***** Supplied records *****

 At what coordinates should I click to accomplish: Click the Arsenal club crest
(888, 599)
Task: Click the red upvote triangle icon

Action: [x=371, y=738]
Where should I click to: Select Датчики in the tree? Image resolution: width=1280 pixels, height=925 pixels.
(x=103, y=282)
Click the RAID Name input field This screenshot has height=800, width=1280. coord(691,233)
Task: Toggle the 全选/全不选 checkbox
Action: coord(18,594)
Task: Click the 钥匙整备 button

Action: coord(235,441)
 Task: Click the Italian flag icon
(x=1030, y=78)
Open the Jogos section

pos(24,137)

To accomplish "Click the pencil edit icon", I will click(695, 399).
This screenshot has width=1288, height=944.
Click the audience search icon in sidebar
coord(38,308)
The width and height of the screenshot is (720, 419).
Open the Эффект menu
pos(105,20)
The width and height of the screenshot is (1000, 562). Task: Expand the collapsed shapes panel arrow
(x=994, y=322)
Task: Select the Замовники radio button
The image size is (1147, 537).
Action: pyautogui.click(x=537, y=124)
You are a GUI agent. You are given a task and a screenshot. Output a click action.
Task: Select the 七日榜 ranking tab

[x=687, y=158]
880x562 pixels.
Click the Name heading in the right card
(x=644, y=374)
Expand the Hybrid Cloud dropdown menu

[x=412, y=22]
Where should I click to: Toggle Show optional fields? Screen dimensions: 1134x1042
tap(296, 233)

*****

§ **What you will do**
Please transcribe the lines from the one containing "Task: Click the red upvote triangle icon" through the last line of the records. Include both ends and nothing else.

§ **Your solution**
Task: Click the red upvote triangle icon

Action: [x=371, y=738]
Where should I click to: Select Датчики in the tree? Image resolution: width=1280 pixels, height=925 pixels.
(x=103, y=282)
Click the RAID Name input field This screenshot has height=800, width=1280. coord(691,233)
Task: Toggle the 全选/全不选 checkbox
Action: coord(18,594)
Task: Click the 钥匙整备 button

Action: coord(235,441)
 Task: Click the Italian flag icon
(x=1030, y=78)
Open the Jogos section

pos(24,137)

To accomplish "Click the pencil edit icon", I will click(695, 399).
This screenshot has width=1288, height=944.
Click the audience search icon in sidebar
coord(38,308)
The width and height of the screenshot is (720, 419).
Open the Эффект menu
pos(105,20)
The width and height of the screenshot is (1000, 562). Task: Expand the collapsed shapes panel arrow
(x=994, y=322)
Task: Select the Замовники radio button
The image size is (1147, 537).
Action: pyautogui.click(x=537, y=124)
You are a GUI agent. You are given a task and a screenshot. Output a click action.
Task: Select the 七日榜 ranking tab

[x=687, y=158]
880x562 pixels.
Click the Name heading in the right card
(x=644, y=374)
Expand the Hybrid Cloud dropdown menu

[x=412, y=22]
Where should I click to: Toggle Show optional fields? Screen dimensions: 1134x1042
tap(296, 233)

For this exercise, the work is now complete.